“The great religious and philosophical traditions in the world all have teachings that treating others with the same weight and love with which we regard ourselves is the path to peace and enlightenment.” — Sharon Eubank, “Doing Small Things With Great Love”
As the calendar turns and we step — somewhat hopefully — into a new year, many of us feel the familiar tug toward resolutions. We pledge to exercise more, spend less, declutter our homes and stop spending so much time online. These goals aren’t wrong, but they often distract us from things that have a greater impact on our well-being and happiness: our sense of purpose, our relationships with others, our ability to navigate an increasingly challenging and complex world.
What if instead of focusing on self-improvement alone, we began the year with both an individual and a collective resolution rooted in one of humanity’s oldest moral insights — the Golden Rule?
Jesus’ words, “Do unto others as you would have them do unto you,” are the simplest framing of the Golden Rule, but the idea is far older and far more universal than any single phrasing. In Judaism, Rabbi Hillel summarized the Torah thus: “What is hateful to you, do not do to your neighbor.” In Islam, the Prophet Muhammad taught, “None of you truly believes until he wishes for his brother what he wishes for himself.” In Hinduism, the Mahabharata offers: “Do not to others what you do not wish done to yourself.” Buddhism teaches compassion through a similar lens: “Consider others as yourself.” Its simplest expression might be: “Do unto others as if you were the others.”
Different cultures, different eras, different languages, different traditions — yet the same moral heartbeat.
The Golden Rule is deceptively simple. It doesn’t require logic, advanced theology or philosophical training. Most of all, it doesn’t demand perfection. It asks only that we pause long enough to imagine the experience of another person through the lens of our own hearts and minds and then act accordingly. In a time often defined by urgency, speed and conflict, that pause alone would be revolutionary.
And it’s not just a personal ethic. The Golden Rule has profound implications for how we live together in every sphere of public and personal life.
In politics, the Golden Rule could soften the sharp edges of our political discourse and transactions. It doesn’t require agreement, but it does require a baseline respect. Imagine political debates where candidates speak about opponents the way they’d want to be spoken about. Imagine lawmakers negotiating with the assumption that the other side is made up of human beings with families, fears and hopes, not fools and opportunists. The Golden Rule doesn’t erase conflict, but it can transform the spirit in which conflict unfolds.

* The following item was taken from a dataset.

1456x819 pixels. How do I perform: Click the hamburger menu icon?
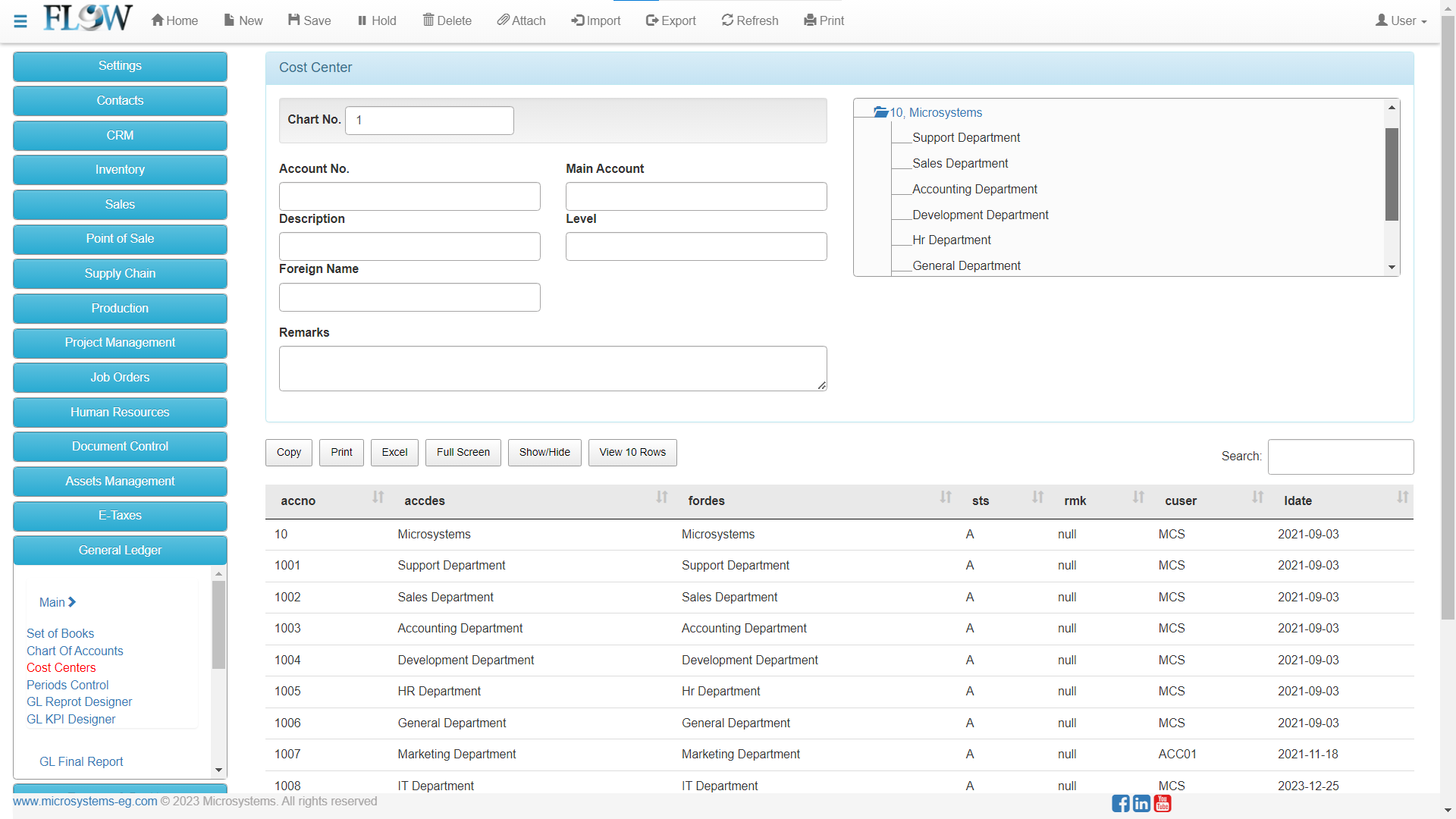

In business, the principle is equally powerful. A company that treats employees the way its executives want to be treated tends to foster loyalty and innovation. A business that treats customers with honesty and care earns trust that no marketing budget can buy.
In education, the Golden Rule can shape classrooms. Where educators model empathy, students absorb it not as a rule but as a way of being. When students practice it with one another, bullying decreases and collaboration increases. Schools become not just places of academic instruction but laboratories for citizenship.

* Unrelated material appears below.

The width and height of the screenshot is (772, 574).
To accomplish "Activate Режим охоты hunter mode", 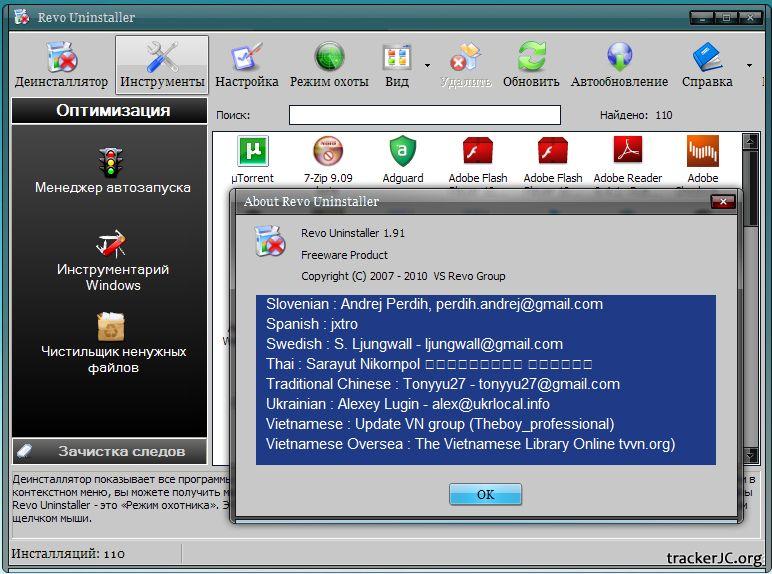I will tap(329, 58).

And in our personal lives, the Golden Rule can be a daily compass. It can guide how we speak to and about our colleagues, co-workers and family members when we’re frustrated or exhausted, how we respond to strangers online, how we show up for friends in moments of joy or crisis.

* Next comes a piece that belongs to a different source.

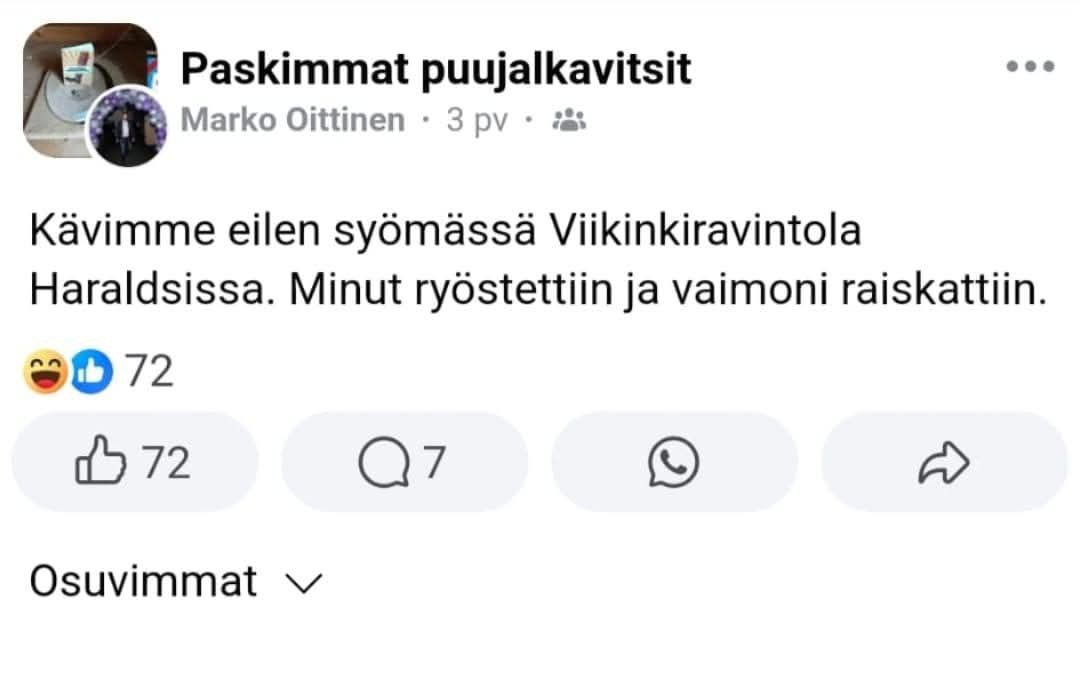Click the comment speech bubble icon
This screenshot has height=682, width=1080.
(380, 462)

Of course, living the Golden Rule is harder than reciting it. It asks us to stretch beyond instinct and impulse, especially when we feel wronged or impatient. It asks us to imagine the inner world of people we don’t understand. It asks us to slow down in a culture that rewards speed.
Beginning the new year with this as a central principle doesn’t require heroism or grand gestures. It can start with pausing to think about the other person as if she or he truly were you: listening more carefully, speaking more gently, giving others the benefit of the doubt and practicing what the English poet William Wordsworth called the “little, nameless, unremembered, acts/Of kindness and of love.”
The Golden Rule endures across religions and centuries because it invites us to consider our shared humanity. If we embraced that invitation, even imperfectly, imagine what kind of year it could be.